* **WHAT IS NEEDED**
How many lines below include the string "thumbnail"? State the number alone.

* **DATA SHOWN**
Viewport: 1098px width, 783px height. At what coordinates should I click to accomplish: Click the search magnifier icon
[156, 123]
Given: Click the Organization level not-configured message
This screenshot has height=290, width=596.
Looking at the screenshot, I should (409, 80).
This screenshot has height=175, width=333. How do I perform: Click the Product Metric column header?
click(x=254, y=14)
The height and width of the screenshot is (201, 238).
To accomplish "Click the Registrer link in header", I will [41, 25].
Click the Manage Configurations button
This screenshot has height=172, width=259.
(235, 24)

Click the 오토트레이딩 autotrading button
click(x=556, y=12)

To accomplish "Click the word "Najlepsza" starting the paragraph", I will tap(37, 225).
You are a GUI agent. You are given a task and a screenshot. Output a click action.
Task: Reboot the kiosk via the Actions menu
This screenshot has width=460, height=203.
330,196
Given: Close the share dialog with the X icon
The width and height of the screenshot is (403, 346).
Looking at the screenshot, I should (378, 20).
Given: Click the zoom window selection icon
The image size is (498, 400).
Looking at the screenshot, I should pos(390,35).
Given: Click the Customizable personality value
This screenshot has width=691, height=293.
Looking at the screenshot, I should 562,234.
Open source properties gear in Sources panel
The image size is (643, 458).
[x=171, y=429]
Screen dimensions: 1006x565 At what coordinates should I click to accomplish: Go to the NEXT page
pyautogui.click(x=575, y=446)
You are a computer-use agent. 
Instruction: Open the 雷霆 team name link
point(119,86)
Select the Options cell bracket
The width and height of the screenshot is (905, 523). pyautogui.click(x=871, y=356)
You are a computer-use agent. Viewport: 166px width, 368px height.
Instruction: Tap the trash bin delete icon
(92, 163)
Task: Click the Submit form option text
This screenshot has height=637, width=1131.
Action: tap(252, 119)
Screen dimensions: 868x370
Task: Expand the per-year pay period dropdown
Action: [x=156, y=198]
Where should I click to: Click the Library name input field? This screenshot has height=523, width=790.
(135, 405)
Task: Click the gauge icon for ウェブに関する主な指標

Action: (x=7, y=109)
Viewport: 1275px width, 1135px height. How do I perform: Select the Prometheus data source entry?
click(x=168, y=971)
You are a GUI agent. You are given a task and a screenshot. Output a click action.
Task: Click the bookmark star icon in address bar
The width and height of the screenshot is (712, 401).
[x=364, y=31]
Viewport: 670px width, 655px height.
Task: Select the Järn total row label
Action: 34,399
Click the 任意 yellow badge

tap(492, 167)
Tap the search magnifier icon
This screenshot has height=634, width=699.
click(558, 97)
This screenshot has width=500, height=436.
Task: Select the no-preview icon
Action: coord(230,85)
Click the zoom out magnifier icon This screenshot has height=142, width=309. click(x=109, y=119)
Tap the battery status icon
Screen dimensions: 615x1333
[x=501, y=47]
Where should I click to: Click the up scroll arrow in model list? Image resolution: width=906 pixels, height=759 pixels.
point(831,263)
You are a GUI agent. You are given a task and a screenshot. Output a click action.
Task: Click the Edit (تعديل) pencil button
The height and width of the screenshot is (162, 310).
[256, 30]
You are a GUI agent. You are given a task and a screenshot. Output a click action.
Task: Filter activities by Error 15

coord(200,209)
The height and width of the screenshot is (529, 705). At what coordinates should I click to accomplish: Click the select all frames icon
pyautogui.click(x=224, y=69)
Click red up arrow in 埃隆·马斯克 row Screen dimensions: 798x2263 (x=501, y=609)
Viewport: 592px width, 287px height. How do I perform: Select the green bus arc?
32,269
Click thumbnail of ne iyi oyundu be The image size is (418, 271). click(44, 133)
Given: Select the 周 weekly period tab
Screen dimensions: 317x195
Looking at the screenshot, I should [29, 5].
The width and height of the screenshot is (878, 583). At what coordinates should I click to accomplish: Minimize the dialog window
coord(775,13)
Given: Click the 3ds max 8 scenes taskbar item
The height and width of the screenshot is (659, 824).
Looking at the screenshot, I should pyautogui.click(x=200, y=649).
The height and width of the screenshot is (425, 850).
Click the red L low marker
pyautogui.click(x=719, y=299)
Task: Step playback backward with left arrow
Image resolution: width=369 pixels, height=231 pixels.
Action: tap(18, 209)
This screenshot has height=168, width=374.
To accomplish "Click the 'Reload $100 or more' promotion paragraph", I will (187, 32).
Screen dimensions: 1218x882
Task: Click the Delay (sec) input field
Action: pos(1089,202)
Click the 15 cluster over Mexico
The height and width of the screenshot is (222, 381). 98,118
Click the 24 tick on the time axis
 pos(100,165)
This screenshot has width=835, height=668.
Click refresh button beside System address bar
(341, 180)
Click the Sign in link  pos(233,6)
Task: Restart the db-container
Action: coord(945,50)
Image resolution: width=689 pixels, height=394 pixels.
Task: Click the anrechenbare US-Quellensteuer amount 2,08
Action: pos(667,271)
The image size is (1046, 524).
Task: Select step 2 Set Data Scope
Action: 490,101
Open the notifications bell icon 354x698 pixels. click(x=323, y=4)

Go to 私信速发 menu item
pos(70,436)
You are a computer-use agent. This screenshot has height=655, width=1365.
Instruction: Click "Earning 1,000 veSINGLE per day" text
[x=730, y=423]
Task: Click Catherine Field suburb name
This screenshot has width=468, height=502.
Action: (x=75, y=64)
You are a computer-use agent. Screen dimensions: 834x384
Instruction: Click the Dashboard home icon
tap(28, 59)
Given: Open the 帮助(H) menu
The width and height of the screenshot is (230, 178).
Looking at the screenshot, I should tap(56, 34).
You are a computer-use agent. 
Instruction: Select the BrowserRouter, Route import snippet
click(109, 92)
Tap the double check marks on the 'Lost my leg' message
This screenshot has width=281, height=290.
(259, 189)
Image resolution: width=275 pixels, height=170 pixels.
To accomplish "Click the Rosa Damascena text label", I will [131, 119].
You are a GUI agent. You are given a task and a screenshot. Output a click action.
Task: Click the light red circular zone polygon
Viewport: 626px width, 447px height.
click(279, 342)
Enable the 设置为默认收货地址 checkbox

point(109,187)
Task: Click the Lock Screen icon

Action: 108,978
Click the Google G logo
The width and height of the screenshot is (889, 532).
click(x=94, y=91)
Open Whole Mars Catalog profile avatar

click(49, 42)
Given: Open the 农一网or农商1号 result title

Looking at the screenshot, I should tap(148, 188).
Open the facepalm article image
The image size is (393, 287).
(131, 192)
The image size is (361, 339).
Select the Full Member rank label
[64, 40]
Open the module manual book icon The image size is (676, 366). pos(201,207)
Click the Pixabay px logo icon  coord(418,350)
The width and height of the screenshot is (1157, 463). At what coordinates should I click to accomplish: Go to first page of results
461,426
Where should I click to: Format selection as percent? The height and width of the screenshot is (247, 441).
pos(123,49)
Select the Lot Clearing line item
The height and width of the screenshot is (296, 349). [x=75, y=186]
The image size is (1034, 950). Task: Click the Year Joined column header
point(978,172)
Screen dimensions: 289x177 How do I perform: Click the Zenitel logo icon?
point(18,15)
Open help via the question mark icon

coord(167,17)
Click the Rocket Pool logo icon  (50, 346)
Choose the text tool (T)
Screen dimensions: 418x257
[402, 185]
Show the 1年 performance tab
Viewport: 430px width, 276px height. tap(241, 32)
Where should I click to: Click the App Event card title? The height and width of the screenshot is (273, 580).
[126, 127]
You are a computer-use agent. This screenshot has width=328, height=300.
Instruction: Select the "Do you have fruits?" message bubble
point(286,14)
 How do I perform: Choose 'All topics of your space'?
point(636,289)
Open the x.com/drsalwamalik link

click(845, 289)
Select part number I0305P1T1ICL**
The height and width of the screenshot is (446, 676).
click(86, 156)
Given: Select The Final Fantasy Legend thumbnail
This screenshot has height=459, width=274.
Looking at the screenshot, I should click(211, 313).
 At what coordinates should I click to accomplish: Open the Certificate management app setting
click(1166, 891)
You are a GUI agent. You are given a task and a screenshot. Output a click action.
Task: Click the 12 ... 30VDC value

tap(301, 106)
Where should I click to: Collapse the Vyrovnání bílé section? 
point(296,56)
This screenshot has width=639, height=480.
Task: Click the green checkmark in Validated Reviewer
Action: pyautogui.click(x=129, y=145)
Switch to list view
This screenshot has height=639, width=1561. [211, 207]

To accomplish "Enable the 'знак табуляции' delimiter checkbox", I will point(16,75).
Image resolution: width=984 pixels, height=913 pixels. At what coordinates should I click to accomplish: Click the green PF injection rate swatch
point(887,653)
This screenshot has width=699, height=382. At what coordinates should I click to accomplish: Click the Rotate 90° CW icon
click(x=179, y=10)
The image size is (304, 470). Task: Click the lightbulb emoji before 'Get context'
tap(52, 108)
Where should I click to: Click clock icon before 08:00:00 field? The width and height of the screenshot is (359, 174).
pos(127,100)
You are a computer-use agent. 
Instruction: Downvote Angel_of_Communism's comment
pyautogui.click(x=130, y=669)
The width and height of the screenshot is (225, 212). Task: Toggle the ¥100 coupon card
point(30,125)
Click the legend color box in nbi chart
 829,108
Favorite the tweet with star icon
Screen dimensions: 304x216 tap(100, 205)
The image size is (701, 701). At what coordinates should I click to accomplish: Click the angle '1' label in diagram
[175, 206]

* **RESPONSE**
2